Internet shutdown as a theoretical problem of political science, or what we do (not) understand about network protest mobilization

Article received: 2023.10.29. Accepted: 2023.12.29

DOI: 10.17976/jpps/2024.02.09

For citation:

Akhremenko A.S. Internet shutdown as a theoretical problem of political science, or what we do (not) understand about network protest mobilization. – Polis. Political Studies. 2024. No. 2. P. 118-134. (In Russ.). EDN: CJZFRF

This research is supported by the Russian Science Foundation under grant no. 20-18-00274, https://, HSE University. The author is grateful to his PhD student, Sergey Zheglov, for his valuable assistance in implementing the computational experiment in the Python environment.


The influence of Internet communication on “street” protest activity is the focus of this paper. In recent years, there has been some stagnation in this area of research: a shortage of breakthroughs that would indicate new research directions or at least significantly strengthen the empirical foundation of the already established hypotheses. The paradox is that when considering the impact of the global network on political behavior, the network aspect itself, reflecting the structural characteristics of information exchange, remains on the far periphery of the research field.

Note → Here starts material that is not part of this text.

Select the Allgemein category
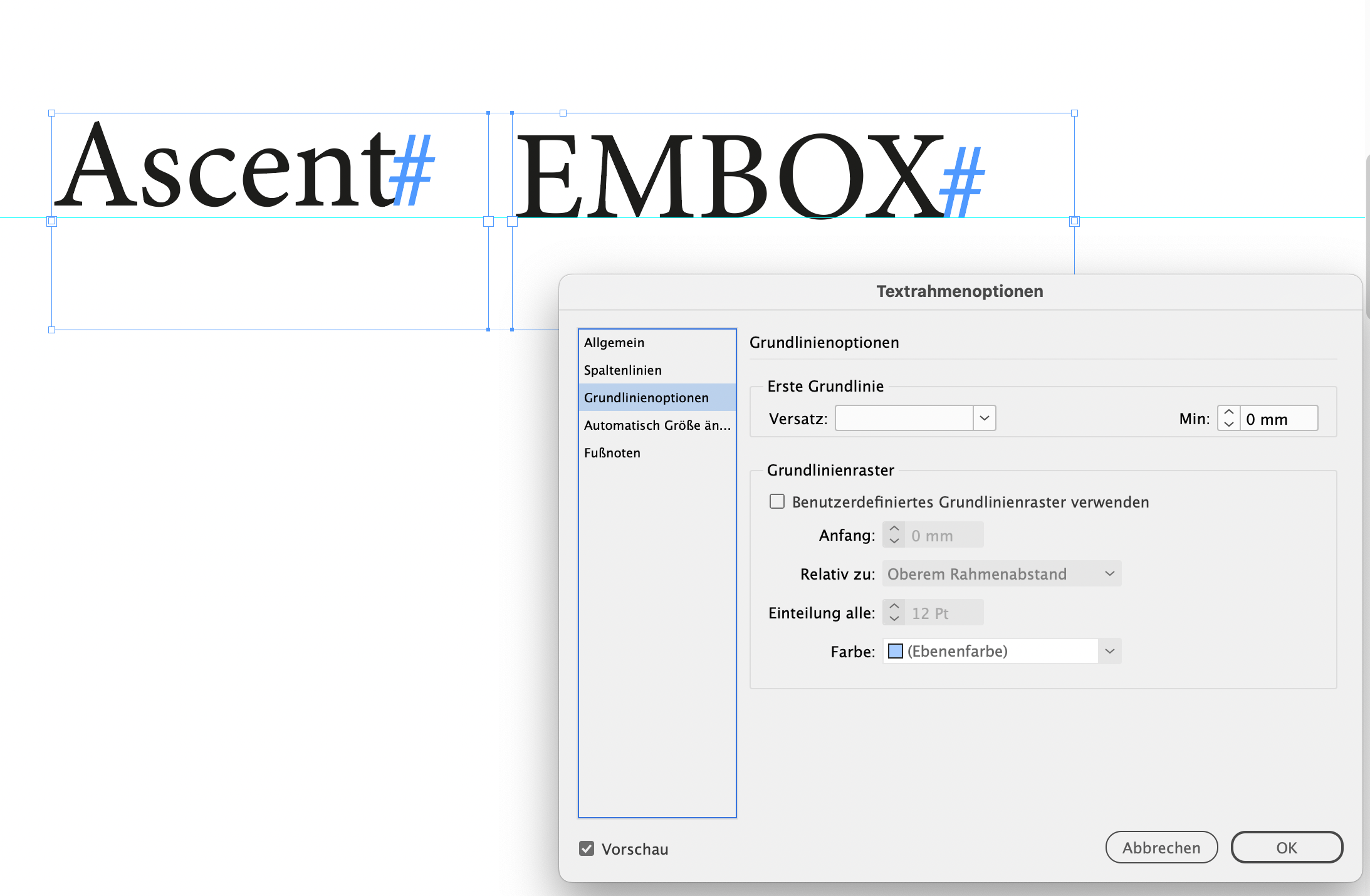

In this work, we try to partially fill this gap by proposing a set of concepts that, on the one hand, are “rooted” in network analysis, and on the other, reflect the important properties of the interaction of individuals within the framework of online and offline political mobilization. The simultaneous focus on the configuration of networks and the dynamics of participation also determines the approach to building such a theory - formal modeling. A key feature of the model's design is the identification of two structures in the overall communication system: core (strong offline ties) and augmented (core network plus online connections). The constructed model made it possible to strictly define the key concept - the network mobilization capacity, and to test the hypotheses built on its basis. Computational experiments show that the ratio of mobilization capacities of core and augmented networks is a strong predictor of the effect of Internet shutdown. Although specific features of the structure and dynamics of networks, such as the activation of “broker” nodes, are of great importance, the paper also discusses the prospects for empirical operationalization of the concepts proposed by the author. 

political mobilization, political coordination, formal model, agent-based model, Internet shutdown, social media, political protest.